A complete copy of the entries, exactly as written, is the expected result.
_ _ _ _
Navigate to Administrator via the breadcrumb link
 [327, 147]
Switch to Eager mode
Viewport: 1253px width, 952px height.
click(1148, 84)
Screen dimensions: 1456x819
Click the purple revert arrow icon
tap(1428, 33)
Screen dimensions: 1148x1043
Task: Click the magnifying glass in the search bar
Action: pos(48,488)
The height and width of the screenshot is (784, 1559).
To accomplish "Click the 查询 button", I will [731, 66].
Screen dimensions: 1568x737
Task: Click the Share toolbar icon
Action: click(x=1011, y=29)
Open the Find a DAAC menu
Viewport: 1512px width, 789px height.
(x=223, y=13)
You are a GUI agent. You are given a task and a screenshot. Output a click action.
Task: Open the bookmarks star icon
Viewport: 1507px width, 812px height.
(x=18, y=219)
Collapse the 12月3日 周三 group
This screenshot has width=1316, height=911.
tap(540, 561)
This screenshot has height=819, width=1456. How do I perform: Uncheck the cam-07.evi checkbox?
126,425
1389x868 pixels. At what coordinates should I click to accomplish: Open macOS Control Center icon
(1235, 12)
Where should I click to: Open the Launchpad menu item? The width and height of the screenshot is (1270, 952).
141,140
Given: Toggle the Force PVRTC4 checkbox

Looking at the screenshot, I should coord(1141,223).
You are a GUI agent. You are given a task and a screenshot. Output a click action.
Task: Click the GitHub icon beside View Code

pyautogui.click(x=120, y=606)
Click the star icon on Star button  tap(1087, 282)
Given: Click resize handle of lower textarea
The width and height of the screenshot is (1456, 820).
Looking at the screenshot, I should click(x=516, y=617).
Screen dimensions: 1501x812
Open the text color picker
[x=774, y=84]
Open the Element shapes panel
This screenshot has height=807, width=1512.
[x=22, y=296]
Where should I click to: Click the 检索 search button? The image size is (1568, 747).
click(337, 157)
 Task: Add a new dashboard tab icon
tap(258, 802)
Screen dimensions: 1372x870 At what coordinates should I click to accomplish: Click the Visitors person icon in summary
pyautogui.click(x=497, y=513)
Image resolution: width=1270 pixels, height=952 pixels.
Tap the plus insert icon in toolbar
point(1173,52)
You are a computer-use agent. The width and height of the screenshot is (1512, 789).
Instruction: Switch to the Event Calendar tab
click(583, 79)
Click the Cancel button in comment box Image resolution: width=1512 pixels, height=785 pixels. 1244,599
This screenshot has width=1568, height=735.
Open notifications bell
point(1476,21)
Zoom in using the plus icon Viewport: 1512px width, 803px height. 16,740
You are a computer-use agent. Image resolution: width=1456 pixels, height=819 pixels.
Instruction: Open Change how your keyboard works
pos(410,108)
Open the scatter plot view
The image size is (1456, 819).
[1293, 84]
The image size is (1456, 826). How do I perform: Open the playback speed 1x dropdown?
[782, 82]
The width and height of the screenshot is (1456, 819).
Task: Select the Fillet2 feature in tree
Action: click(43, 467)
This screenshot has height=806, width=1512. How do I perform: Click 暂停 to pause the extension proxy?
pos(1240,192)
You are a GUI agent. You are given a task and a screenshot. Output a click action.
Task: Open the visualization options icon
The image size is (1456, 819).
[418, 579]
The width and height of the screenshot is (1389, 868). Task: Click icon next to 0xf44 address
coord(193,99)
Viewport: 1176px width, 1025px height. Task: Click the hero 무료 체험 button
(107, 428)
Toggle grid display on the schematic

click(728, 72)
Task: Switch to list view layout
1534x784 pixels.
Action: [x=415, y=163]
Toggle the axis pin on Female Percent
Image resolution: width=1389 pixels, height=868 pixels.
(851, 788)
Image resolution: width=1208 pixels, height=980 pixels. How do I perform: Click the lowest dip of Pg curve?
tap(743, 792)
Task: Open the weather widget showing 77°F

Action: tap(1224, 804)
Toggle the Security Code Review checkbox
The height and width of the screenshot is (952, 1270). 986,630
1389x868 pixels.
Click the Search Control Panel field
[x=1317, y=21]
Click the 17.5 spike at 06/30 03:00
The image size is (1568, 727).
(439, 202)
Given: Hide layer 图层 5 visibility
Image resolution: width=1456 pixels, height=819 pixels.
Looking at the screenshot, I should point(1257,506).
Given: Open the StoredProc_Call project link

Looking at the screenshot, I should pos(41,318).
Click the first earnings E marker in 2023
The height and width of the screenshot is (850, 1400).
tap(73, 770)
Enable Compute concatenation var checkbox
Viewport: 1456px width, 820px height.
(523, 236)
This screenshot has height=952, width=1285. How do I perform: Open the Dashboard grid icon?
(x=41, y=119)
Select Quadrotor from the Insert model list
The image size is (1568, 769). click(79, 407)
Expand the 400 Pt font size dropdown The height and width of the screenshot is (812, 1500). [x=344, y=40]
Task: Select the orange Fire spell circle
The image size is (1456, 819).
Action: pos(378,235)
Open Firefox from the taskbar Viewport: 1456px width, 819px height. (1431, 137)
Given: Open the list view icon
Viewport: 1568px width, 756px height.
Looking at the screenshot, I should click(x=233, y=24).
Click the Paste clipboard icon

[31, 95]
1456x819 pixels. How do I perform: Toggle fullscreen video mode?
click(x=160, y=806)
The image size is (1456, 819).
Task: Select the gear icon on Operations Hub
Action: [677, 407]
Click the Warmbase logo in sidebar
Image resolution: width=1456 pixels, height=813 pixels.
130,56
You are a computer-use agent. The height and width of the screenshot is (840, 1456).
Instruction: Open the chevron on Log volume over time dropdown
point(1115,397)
_ _ _ _
* Exercise solution:
Navigate to Administrator via the breadcrumb link
 [327, 147]
Switch to Eager mode
Viewport: 1253px width, 952px height.
click(1148, 84)
Screen dimensions: 1456x819
Click the purple revert arrow icon
tap(1428, 33)
Screen dimensions: 1148x1043
Task: Click the magnifying glass in the search bar
Action: pos(48,488)
The height and width of the screenshot is (784, 1559).
To accomplish "Click the 查询 button", I will [731, 66].
Screen dimensions: 1568x737
Task: Click the Share toolbar icon
Action: click(x=1011, y=29)
Open the Find a DAAC menu
Viewport: 1512px width, 789px height.
(x=223, y=13)
You are a GUI agent. You are given a task and a screenshot. Output a click action.
Task: Open the bookmarks star icon
Viewport: 1507px width, 812px height.
(x=18, y=219)
Collapse the 12月3日 周三 group
This screenshot has width=1316, height=911.
tap(540, 561)
This screenshot has height=819, width=1456. How do I perform: Uncheck the cam-07.evi checkbox?
126,425
1389x868 pixels. At what coordinates should I click to accomplish: Open macOS Control Center icon
(1235, 12)
Where should I click to: Open the Launchpad menu item? The width and height of the screenshot is (1270, 952).
141,140
Given: Toggle the Force PVRTC4 checkbox

Looking at the screenshot, I should coord(1141,223).
You are a GUI agent. You are given a task and a screenshot. Output a click action.
Task: Click the GitHub icon beside View Code

pyautogui.click(x=120, y=606)
Click the star icon on Star button  tap(1087, 282)
Given: Click resize handle of lower textarea
The width and height of the screenshot is (1456, 820).
Looking at the screenshot, I should click(x=516, y=617).
Screen dimensions: 1501x812
Open the text color picker
[x=774, y=84]
Open the Element shapes panel
This screenshot has height=807, width=1512.
[x=22, y=296]
Where should I click to: Click the 检索 search button? The image size is (1568, 747).
click(337, 157)
 Task: Add a new dashboard tab icon
tap(258, 802)
Screen dimensions: 1372x870 At what coordinates should I click to accomplish: Click the Visitors person icon in summary
pyautogui.click(x=497, y=513)
Image resolution: width=1270 pixels, height=952 pixels.
Tap the plus insert icon in toolbar
point(1173,52)
You are a computer-use agent. The width and height of the screenshot is (1512, 789).
Instruction: Switch to the Event Calendar tab
click(583, 79)
Click the Cancel button in comment box Image resolution: width=1512 pixels, height=785 pixels. 1244,599
This screenshot has width=1568, height=735.
Open notifications bell
point(1476,21)
Zoom in using the plus icon Viewport: 1512px width, 803px height. 16,740
You are a computer-use agent. Image resolution: width=1456 pixels, height=819 pixels.
Instruction: Open Change how your keyboard works
pos(410,108)
Open the scatter plot view
The image size is (1456, 819).
[1293, 84]
The image size is (1456, 826). How do I perform: Open the playback speed 1x dropdown?
[782, 82]
The width and height of the screenshot is (1456, 819).
Task: Select the Fillet2 feature in tree
Action: click(43, 467)
This screenshot has height=806, width=1512. How do I perform: Click 暂停 to pause the extension proxy?
pos(1240,192)
You are a GUI agent. You are given a task and a screenshot. Output a click action.
Task: Open the visualization options icon
The image size is (1456, 819).
[418, 579]
The width and height of the screenshot is (1389, 868). Task: Click icon next to 0xf44 address
coord(193,99)
Viewport: 1176px width, 1025px height. Task: Click the hero 무료 체험 button
(107, 428)
Toggle grid display on the schematic

click(728, 72)
Task: Switch to list view layout
1534x784 pixels.
Action: [x=415, y=163]
Toggle the axis pin on Female Percent
Image resolution: width=1389 pixels, height=868 pixels.
(851, 788)
Image resolution: width=1208 pixels, height=980 pixels. How do I perform: Click the lowest dip of Pg curve?
tap(743, 792)
Task: Open the weather widget showing 77°F

Action: tap(1224, 804)
Toggle the Security Code Review checkbox
The height and width of the screenshot is (952, 1270). 986,630
1389x868 pixels.
Click the Search Control Panel field
[x=1317, y=21]
Click the 17.5 spike at 06/30 03:00
The image size is (1568, 727).
(439, 202)
Given: Hide layer 图层 5 visibility
Image resolution: width=1456 pixels, height=819 pixels.
Looking at the screenshot, I should point(1257,506).
Given: Open the StoredProc_Call project link

Looking at the screenshot, I should pos(41,318).
Click the first earnings E marker in 2023
The height and width of the screenshot is (850, 1400).
tap(73, 770)
Enable Compute concatenation var checkbox
Viewport: 1456px width, 820px height.
(523, 236)
This screenshot has height=952, width=1285. How do I perform: Open the Dashboard grid icon?
(x=41, y=119)
Select Quadrotor from the Insert model list
The image size is (1568, 769). click(79, 407)
Expand the 400 Pt font size dropdown The height and width of the screenshot is (812, 1500). [x=344, y=40]
Task: Select the orange Fire spell circle
The image size is (1456, 819).
Action: pos(378,235)
Open Firefox from the taskbar Viewport: 1456px width, 819px height. (1431, 137)
Given: Open the list view icon
Viewport: 1568px width, 756px height.
Looking at the screenshot, I should click(x=233, y=24).
Click the Paste clipboard icon

[31, 95]
1456x819 pixels. How do I perform: Toggle fullscreen video mode?
click(x=160, y=806)
The image size is (1456, 819).
Task: Select the gear icon on Operations Hub
Action: [677, 407]
Click the Warmbase logo in sidebar
Image resolution: width=1456 pixels, height=813 pixels.
130,56
You are a computer-use agent. The height and width of the screenshot is (840, 1456).
Instruction: Open the chevron on Log volume over time dropdown
point(1115,397)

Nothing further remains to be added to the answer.